If termites are found, “The cost of a treatment might be $500 to $1,500 for an average home,” he estimates. That’s a pittance compared with the damage if you let it go any further.
Poor septic system maintenance
An estimated one in five of all U.S. housing units are on septic systems rather than hooked up to a municipal sewer system, according to the EPA. “With proper usage, [the life of a septic system] can be extended…. They can go for quite a while,” says home inspector Kuhn. But “septic systems don’t have an infinite life span,” especially if they’re mistreated.
Think of a septic system as a machine, and if you don’t maintain this machine, it can essentially clog and stop working. “Generally, once a septic field is done, it can’t be repaired,” says Kuhn. “It has to be replaced.” Rules vary by state, but in New Jersey, where Kuhn lives, if you have an older system that fails, it has to be brought up to today’s standards, “and a new system can cost you anywhere from $25,000 to $45,000,” he says.

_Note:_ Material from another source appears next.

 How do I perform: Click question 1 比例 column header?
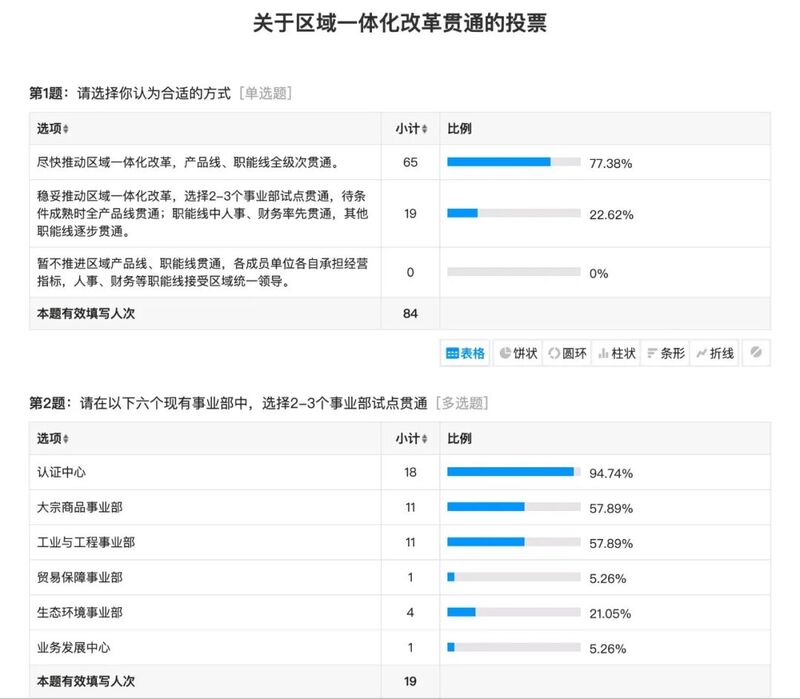tap(459, 129)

Take Action Now: Septic systems are pretty simple: Human waste goes from the toilet into an underground septic tank. The solids settle at the bottom. At the other side of the tank is an outlet baffle where the (lighter) liquids leave the tank and are dispersed into a leach field that usually consists of gravel and soil.
To keep this machine running smoothly, be sure to have your septic tank professionally emptied of solids every two to three years, depending on the occupancy of your house, says Kuhn, at a cost of roughly $200 to $300. (Check your system’s requirements.) If your tank isn’t emptied regularly, the solids and foreign items may work their way into the leach field, clogging it so it loses the ability to absorb liquids. To further reduce the chance of clogging, don’t put anything down the toilet except toilet paper (for example, no baby wipes or feminine products).

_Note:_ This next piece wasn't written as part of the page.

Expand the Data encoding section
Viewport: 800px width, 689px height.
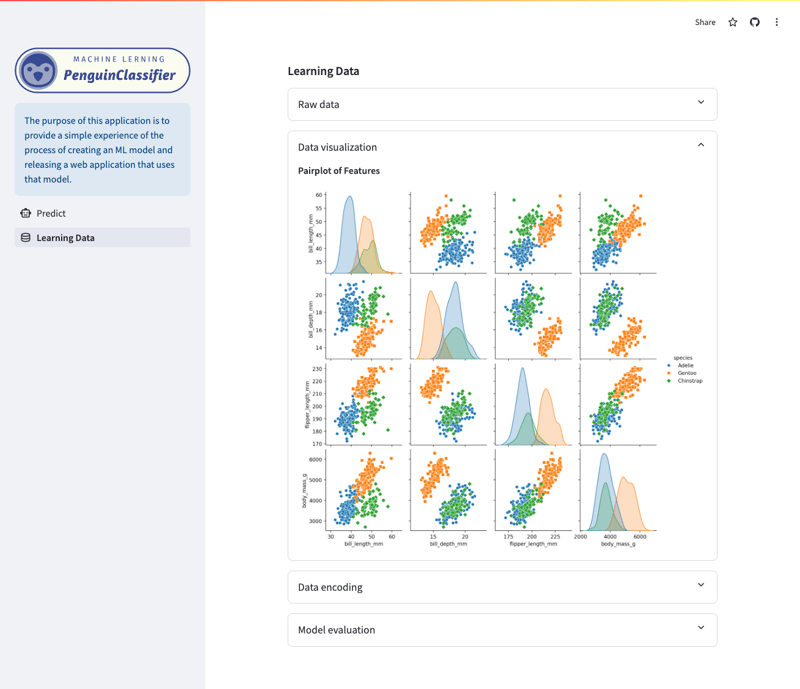pyautogui.click(x=502, y=587)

Bad drainage outside the home
Water that pools around the outside of your house looks harmless enough, but that water can cause major trouble, says contractor Niskanen. That water can leak into a basement, causing major mold and rot issues. It can even saturate the soil and cause the entire home’s foundation to shift, experts say. Now you’re talking tens of thousands of dollars in repairs.
Take Action Now: The next time it’s really pouring, head outside (with an umbrella!) and stroll slowly around your home’s exterior, looking for areas of ponding—a danger sign.
If you’ve got landscaping, make sure you haven’t simply piled up mulch and dirt around the house and created a big dam that keeps water next to the house. Pull that material away from the house. It’s doubly smart to get dirt and mulch away from the house and its siding because water will wick up the siding, and insects like termites can often use the dirt as a highway to enter the house, says Niskanen.
If you’ve got downspouts and gutters, make sure everything is connected and that they carry the water at least 10 feet away from the house. If needed, buy extenders.
Finally, make sure that your yard slopes away from your house so that gravity naturally carries water away from the foundation, says Niskanen. If that isn’t happening, you may need to bring in some dirt and grade your lawn so that water is pulled away. Aim for a minimum of six inches of slope for every 10 horizontal feet.